Mauricio Pochettino’s detractors are growing smaller in number. By midnight on June 1, they might be extinct.
The Tottenham Hotspur manager has, against all odds, against everything modern football has taught us about the power of the pound note, brought his side to within 90 minutes of immortality.
They won’t be favourites for the game; that distinction will belong to Jürgen Klopp’s Liverpool, who destroyed Barcelona 4-0 at Anfield on Tuesday, having trailed 3-0 from the first leg, in a match which already feels as though it belongs to a previous season, such was the all-consuming drama of Spurs’ own fight-back in Amsterdam.
Tottenham will be perfectly happy with their underdog status, though. After all, they weren’t supposed to get past Manchester City in the quarter-finals. And, trailing 3-0 on aggregate at half-time of the second leg, the Johan Cruyff Arena shaking as the release valve on 25 years of pent-up frustration squeaked ajar, Spurs weren’t supposed to upset Ajax, either.
But, without their best player, without making a first-team signing in 18 months, and up against a team that, while youthful, possesses generational talents who will surely go on to define the game’s next decade, Tottenham pulled it off.

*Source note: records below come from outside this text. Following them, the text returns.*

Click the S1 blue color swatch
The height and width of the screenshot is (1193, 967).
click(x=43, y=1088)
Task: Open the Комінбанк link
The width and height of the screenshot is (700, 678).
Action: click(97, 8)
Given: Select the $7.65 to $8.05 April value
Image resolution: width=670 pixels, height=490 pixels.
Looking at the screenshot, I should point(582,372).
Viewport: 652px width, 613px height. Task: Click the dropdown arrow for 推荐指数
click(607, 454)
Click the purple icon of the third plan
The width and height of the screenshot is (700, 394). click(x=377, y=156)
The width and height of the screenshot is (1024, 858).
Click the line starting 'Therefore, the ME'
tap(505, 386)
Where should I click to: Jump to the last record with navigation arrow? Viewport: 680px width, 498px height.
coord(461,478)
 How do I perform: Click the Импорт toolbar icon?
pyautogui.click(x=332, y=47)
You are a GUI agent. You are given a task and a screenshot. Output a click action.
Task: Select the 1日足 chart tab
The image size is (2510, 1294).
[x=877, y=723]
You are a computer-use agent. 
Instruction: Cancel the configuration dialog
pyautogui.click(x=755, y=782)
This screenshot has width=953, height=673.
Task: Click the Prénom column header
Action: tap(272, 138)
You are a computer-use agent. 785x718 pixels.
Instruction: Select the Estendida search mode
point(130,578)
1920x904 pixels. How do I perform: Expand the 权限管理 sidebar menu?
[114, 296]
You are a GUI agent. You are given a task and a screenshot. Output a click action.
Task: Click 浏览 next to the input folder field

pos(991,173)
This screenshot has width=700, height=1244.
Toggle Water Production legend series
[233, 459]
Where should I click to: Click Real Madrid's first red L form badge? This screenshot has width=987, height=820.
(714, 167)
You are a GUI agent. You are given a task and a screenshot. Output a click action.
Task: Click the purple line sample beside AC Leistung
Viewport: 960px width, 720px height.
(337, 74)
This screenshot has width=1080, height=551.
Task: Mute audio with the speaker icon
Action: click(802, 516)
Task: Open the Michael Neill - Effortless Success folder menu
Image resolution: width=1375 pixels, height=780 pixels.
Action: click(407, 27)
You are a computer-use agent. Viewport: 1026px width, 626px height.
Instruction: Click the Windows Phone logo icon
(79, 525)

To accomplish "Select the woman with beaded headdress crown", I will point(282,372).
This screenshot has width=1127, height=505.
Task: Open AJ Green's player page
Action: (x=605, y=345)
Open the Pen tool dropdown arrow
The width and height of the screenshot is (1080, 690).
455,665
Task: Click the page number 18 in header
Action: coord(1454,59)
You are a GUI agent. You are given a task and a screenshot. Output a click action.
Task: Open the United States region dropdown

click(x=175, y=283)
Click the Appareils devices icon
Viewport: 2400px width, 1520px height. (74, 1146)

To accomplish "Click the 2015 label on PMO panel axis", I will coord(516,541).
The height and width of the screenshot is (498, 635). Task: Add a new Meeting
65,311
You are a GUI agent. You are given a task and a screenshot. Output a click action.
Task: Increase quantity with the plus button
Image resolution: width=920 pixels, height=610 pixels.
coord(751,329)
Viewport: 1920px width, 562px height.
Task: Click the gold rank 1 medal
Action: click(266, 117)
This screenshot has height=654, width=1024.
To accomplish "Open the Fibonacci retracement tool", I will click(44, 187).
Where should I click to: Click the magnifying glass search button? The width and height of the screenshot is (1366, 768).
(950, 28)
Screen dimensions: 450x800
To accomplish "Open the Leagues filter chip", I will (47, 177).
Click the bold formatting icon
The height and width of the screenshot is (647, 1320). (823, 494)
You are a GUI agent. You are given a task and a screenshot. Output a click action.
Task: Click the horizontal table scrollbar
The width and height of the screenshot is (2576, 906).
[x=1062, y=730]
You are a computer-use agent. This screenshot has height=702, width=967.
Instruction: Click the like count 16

Lucas Moura, the last new arrival into the club, signed from Paris Saint-Germain way back in January 2018, was the hero on the night, providing thrust, penetration and all three goals. But if this triumph was the work of one man, Pochettino was unquestionably its architect.
In the tactical context of the comeback against Ajax, Spurs strayed from what has taken them so far in the last five years.
Outplayed for the first 135 minutes of the tie, their customary high-pressing, short-passing, line-slicing style was eschewed for a more direct approach; rather than continue to fight a midfield battle they were unlikely to win, Tottenham bypassed the middle of the park altogether, time and again going long to target man Fernando Llorente, a second-half substitute, and allowing Moura, Son Heung-min and Dele Alli to scrap for second balls.
Evidently, as Llorente won 13 aerial duels and Moura hit three goals, it worked. But while pragmatic tactics aided Spurs’ recovery, as coy as it may sound, their place in the Champions League final is a result of the collective spirit and will that Pochettino has fostered.
Five minutes of stoppage time had elapsed when Moura swept home to complete the unlikely turnaround, sending Tottenham through on away goals. They had ridden their luck, with the outstanding Hakim Ziyech twice threatening to double his personal tally for the evening and put the tie beyond the visitors.
Heads momentarily dropped when Spurs squandered what looked likely to be their last attack, deep into added time. But through their refusal to quit, their yearning to manifest one more opportunity, they fought on. And when their chance came, Moura was precise.
With the last-minute, VAR-denied Raheem Sterling goal at the Etihad, and now the latest of late winners against Ajax, Tottenham’s Champions League run has swung on split-seconds, emerging from the kind of blink-and-you-miss-it moments of beautiful chaos unique to football to live on.
But Tottenham’s presence in the final is a victory for the slow-burners. It is vindication for Pochettino’s methods, his belief that true, sustainable growth takes time. Win or lose again Liverpool at Atlético Madrid’s magnificent Wanda Metropolitano stadium on June 1, though, the Champions league final should be considered Pochettino’s crowning glory.
Spurs, with their positive net spent and sixth-highest wage bill in the Premier League, will again finish inside the top four, securing a return to Europe’s top table for next season, and they have done so while delivering the dream cup run, in the dream cup.
Pep Guardiola has done wonderful things with Manchester City; he has spent big but, with the football they play and the titles they’ve won, he’s delivered big. And the way Klopp has rebuilt Liverpool into a force feared around Europe deserves immense credit.
But Pochettino now demands equal billing. He belongs in the highest echelon of the game’s elite managers.
Almost five years into his time in charge of Spurs, as many of his critics have revelled in pointing out, he has not yet claimed a trophy. Some said he’d have to go to Spain, to Madrid, to fulfil his ambition of competing for Europe’s biggest prizes.
In three weeks’ time he’ll do just that, but he’ll be taking Tottenham with him.